複雑・ファジー小説
- 『“私”を見つけて』18 ( No.30 )
- 日時: 2014/07/09 20:48
- 名前: マヒロ ◆eRcsbwzWZk (ID: g2Ez2oFh)
緊張感を抱きながら一之宮家で過ごすのにも慣れてきた十月。学園では文化祭の時期に入った。
私のクラスでは無難に喫茶店だ。しかもベタにメイド・執事喫茶ときた。誰の陰謀よこれは。裏方行こうとしたのに人数の関係で接客に回ってしまったし……。とにかく、弱音吐いてないで頑張ろう。
「いらっしゃいませ! ご主人様っ」
鈴菜は案外ノリノリで接客業を行っている。悪い客は来ないと思うけど、少しは自分の可愛さを理解して自重したらどうかしら。私は心配でたまらない。
ユニークな喫茶店のおかげか、はたまたクラスの女子が苦労して作ったメイド服のおかげか、売上は上々だ。午後は自由なんだから、もう少し頑張ろう。
「一之宮さん、これ四番テーブルにお願い!」
「はい!」
厨房のクラスメートにオムライスを貰う。にこやかな笑顔を貼り付け、指示されたテーブルへと向かった。
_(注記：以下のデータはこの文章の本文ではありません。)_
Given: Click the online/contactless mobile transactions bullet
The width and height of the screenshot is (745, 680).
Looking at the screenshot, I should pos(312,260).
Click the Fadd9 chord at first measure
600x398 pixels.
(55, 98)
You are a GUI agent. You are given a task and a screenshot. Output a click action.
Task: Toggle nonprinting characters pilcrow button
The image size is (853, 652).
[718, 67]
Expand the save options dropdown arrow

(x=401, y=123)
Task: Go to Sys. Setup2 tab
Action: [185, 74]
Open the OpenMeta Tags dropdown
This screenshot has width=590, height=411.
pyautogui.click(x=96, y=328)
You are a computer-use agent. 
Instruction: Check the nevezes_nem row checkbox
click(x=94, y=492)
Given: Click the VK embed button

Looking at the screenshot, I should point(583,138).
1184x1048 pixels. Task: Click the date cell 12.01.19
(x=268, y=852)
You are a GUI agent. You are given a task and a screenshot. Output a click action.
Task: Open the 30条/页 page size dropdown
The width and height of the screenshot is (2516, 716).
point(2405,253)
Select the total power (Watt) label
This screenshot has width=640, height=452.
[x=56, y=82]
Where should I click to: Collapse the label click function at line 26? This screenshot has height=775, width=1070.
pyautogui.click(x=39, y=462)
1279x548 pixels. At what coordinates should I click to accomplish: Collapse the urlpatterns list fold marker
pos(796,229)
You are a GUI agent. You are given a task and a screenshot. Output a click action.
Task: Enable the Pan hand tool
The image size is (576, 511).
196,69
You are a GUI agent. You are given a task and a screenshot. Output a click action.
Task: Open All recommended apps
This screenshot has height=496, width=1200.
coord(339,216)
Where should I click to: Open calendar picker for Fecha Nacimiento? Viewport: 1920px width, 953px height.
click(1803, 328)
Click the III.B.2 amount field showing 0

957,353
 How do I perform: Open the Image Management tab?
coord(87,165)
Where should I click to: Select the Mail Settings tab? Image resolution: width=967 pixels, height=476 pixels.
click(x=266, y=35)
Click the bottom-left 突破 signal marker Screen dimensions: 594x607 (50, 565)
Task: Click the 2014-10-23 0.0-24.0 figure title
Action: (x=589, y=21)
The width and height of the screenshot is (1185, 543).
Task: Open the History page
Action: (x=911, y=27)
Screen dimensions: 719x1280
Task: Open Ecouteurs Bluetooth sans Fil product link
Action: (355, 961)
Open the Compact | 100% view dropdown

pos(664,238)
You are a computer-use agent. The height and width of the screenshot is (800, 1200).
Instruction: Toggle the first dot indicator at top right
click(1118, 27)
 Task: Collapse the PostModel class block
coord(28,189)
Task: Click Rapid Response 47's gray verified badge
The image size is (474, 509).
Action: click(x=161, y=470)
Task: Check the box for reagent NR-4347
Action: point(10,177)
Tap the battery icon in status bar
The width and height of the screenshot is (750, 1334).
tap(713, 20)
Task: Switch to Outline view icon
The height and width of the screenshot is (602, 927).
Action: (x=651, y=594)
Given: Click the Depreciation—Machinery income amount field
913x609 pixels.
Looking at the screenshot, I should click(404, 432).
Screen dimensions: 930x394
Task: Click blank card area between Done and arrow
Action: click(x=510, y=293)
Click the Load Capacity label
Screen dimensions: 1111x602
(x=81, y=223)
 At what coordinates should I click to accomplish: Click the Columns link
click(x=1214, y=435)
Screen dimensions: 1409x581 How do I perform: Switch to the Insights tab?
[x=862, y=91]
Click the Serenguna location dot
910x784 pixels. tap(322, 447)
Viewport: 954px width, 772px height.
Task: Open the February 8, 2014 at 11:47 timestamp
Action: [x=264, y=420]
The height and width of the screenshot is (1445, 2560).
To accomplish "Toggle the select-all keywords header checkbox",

男性の後ろ姿が二つあった。一般のお客さんか、男二人でよく来れたなあ。なんて思いながら、彼等の横に足を運んだ。
「お待たせしました。ふわふわオムライスお二つです」
「よく似合っているねえ、菫ちゃん」
「——えっ? 九野先生!?」
「……俺もいるんだが」
なんと、勇気ある男性二人は九野先生と蓮さんだった。蓮さんはともかく、まさか九野先生がわざわざ学校の文化祭に来るとは思ってもいなかったのだ。仕事だってあるだろうに……。
二人分のオムライスを置き、九野先生に疑問をぶつける。文化祭があるなんて言っていないし、何で私のシフトを知っているんだろう。
「実は蓮くんが誘ってくれてね。ちょうど仕事も夕方からだから来たんだ」
「別に、俺は菫さんの予定を言っただけだろ」
「とか言って、一人でこの喫茶店に入るのが恥ずかしかっただけじゃない?」
「楓さんッ」
二人はなにやら言い争っているが、とりあえず蓮さんが振り回されているのはわかった。先生はさすが年上だけなあって、彼よりも上手なようだ。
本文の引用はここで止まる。